Read The Language Instinct: How the Mind Creates Language Online
Authors: Steven Pinker
Onion sentences show that a grammar and a parser are different things. A person can implicitly “know” constructions that he or she can never understand, in the same way that Alice knew addition despite the Red Queen’s judgment:
“Can you do addition?” the White Queen asked. “What’s one and one and one and one and one and one and one and one and one and one?”
“I don’t know,” said Alice. “I lost count.”
“She can’t do Addition,” the Red Queen interrupted.
Why does the human parser seem to lose count? Is there not enough room in short-term memory to hold more than one or two dangling phrases at a time? The problem must be more subtle. Some three-layer onion sentences are a little hard because of the memory load but are not nearly as opaque as the
has has has
sentence:
The cheese that some rats I saw were trying to eat turned out to be rancid.
The policies that the students I know object to most strenuously are those pertaining to smoking.
The guy who is sitting between the table that I like and the empty chair just winked.
The woman who the janitor we just hired hit on is very pretty.

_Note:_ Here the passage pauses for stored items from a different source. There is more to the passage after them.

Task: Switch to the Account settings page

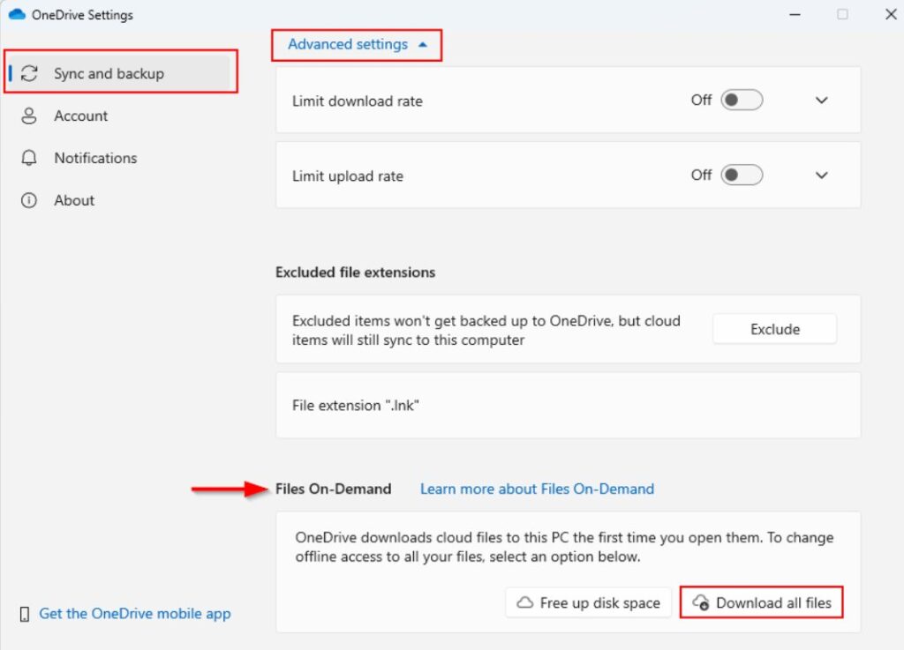Action: 81,116
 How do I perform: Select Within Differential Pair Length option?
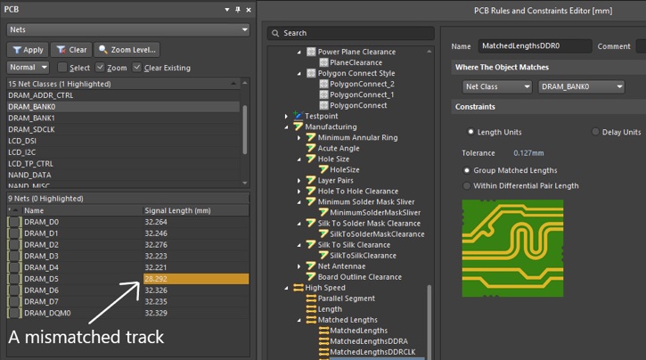[467, 185]
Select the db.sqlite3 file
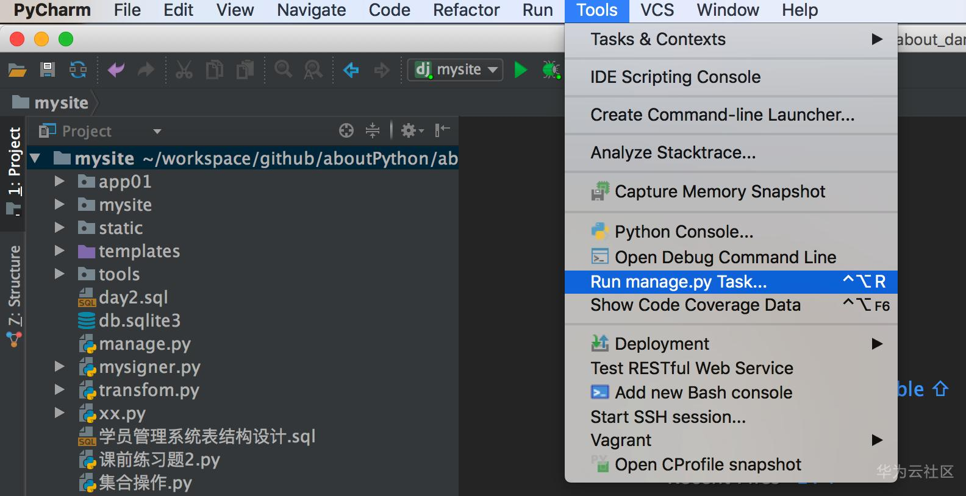The width and height of the screenshot is (966, 496). point(140,321)
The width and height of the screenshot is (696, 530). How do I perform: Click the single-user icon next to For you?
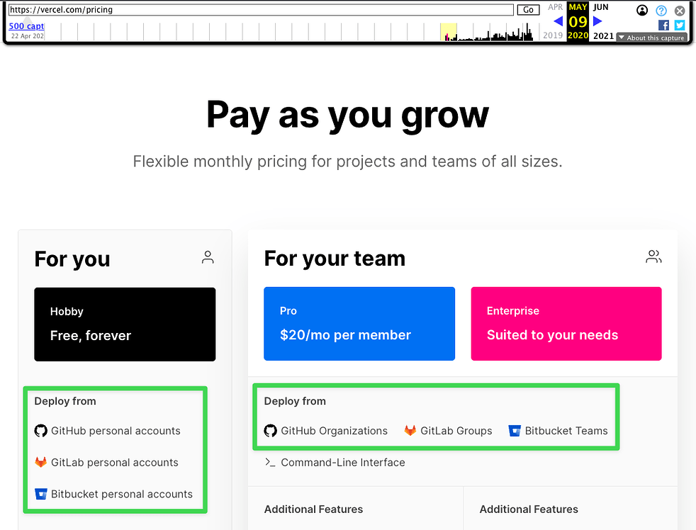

What boggles the human parser is not the amount of memory needed but the
kind
of memory: keeping a particular kind of phrase in memory, intending to get back to it, at the same time as it is analyzing another example of
that very same kind of phrase
. Examples of these “recursive” structures include a relative clause in the middle of the same kind of relative clause, or an
if…then
sentence inside another
if…then
sentence. It is as if the human sentence parser keeps track of where it is in a sentence not by writing down a list of currently incomplete phrases in the order in which they must be completed, but by writing a number in a slot next to each phrase type on a master checklist. When a type of phrase has to be remembered more than once—so that both it
(the cat that…)
and the identical type of phrase it is inside of
(the rat that…)
can be completed in order—there is not enough room on the checklist for both numbers to fit, and the phrases cannot be completed properly.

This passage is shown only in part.